Chickpea vegie patties
- 09.03.2017
- 455
This quick and easy vegetarian dish is a tasty combination of herbs, spices and chickpeas.
Recipe «Chickpea vegie patties» presented in category Recipes / Appetiziers, to prepare this dish you will need no more 10 minutes. To make this dish at home by prescription from the author Gomer would need: 1 medium carrot, peeled, chopped, cooked, 1/4 cup frozen peas, thawed, 400g can chickpeas, drained and rinsed, 2 cloves garlic, chopped, 1/3 cup coriander leaves , 2 tbsp parsley leaves, 1 tsp ground coriander, 1 tsp mild paprika , 1 1/2 tsp ground cumin, 1 egg yolk, 1/3 cup dried breadcrumbs, plus extra 1/4 cup for crumbing, 1/4 cup vegetable oil, for cooking, Lemon wedges, salad leaves, Greek-style yoghurt, to serve.
Ingredients:
- 1 medium carrot, peeled, chopped, cooked
- 1/4 cup frozen peas, thawed
- 400g can chickpeas, drained and rinsed
- 2 cloves garlic, chopped
- 1/3 cup coriander leaves
- 2 tbsp parsley leaves
- 1 tsp ground coriander
- 1 tsp mild paprika
- 1 1/2 tsp ground cumin
- 1 egg yolk
- 1/3 cup dried breadcrumbs, plus extra 1/4 cup for crumbing
- 1/4 cup vegetable oil, for cooking
- Lemon wedges, salad leaves
- Greek-style yoghurt, to serve
Instructions
- Combine carrot, peas, chickpeas, garlic, herbs, spices, egg yolks and breadcrumbs in food processor. Season with salt and pepper and blend until chopped and mixture starts to form a chunky paste. Chill the mixture in refrigerator for 1 hr to firm up.

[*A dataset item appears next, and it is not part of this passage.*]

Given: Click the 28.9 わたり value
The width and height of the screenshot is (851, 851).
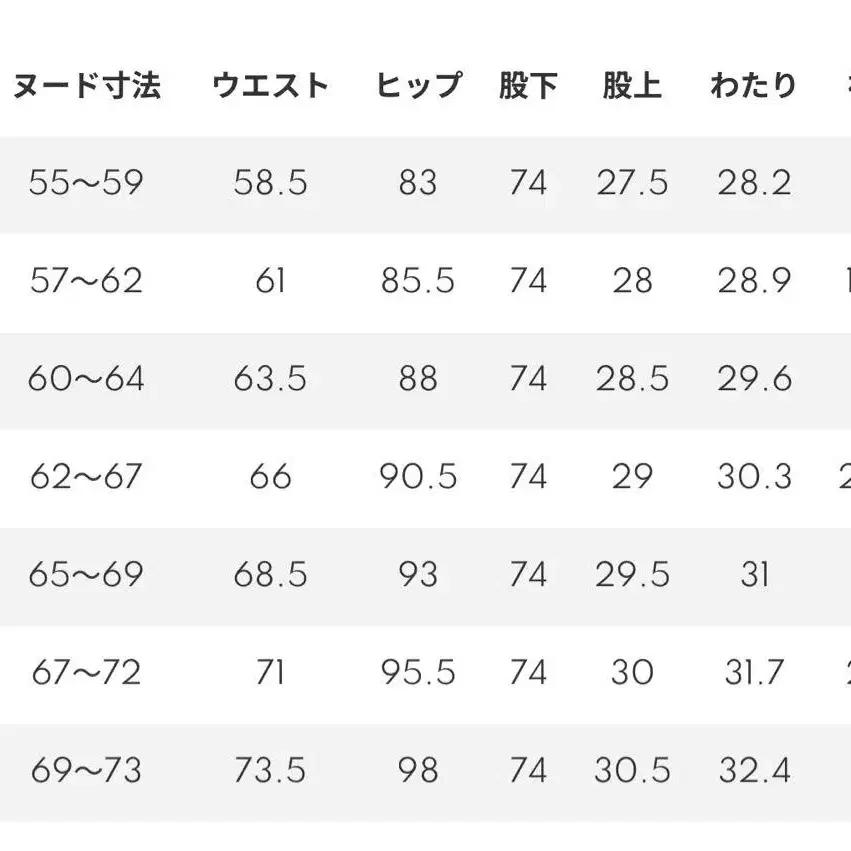Looking at the screenshot, I should tap(754, 281).
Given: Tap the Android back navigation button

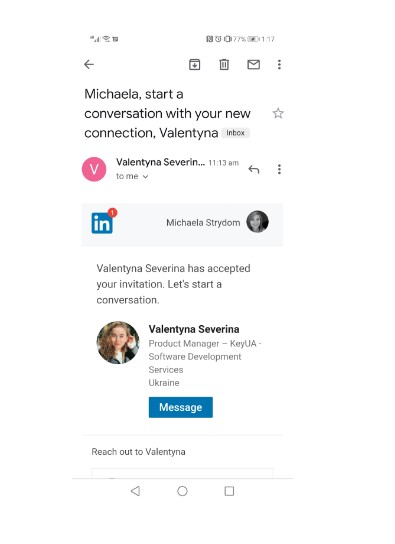Looking at the screenshot, I should (x=135, y=491).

- Drop tablespoons of mixture into a bowl containing remaining breadcrumbs and toss to coat. Heat oil in large frying pan. Cook the patties in hot oil (about 5-8 at a time) until golden. Remove from pan and drain on paper towels. Repeat with remaining mixture.
- Serve the patties with lemon wedges, salad leaves and a dollop of Greek-style yoghurt.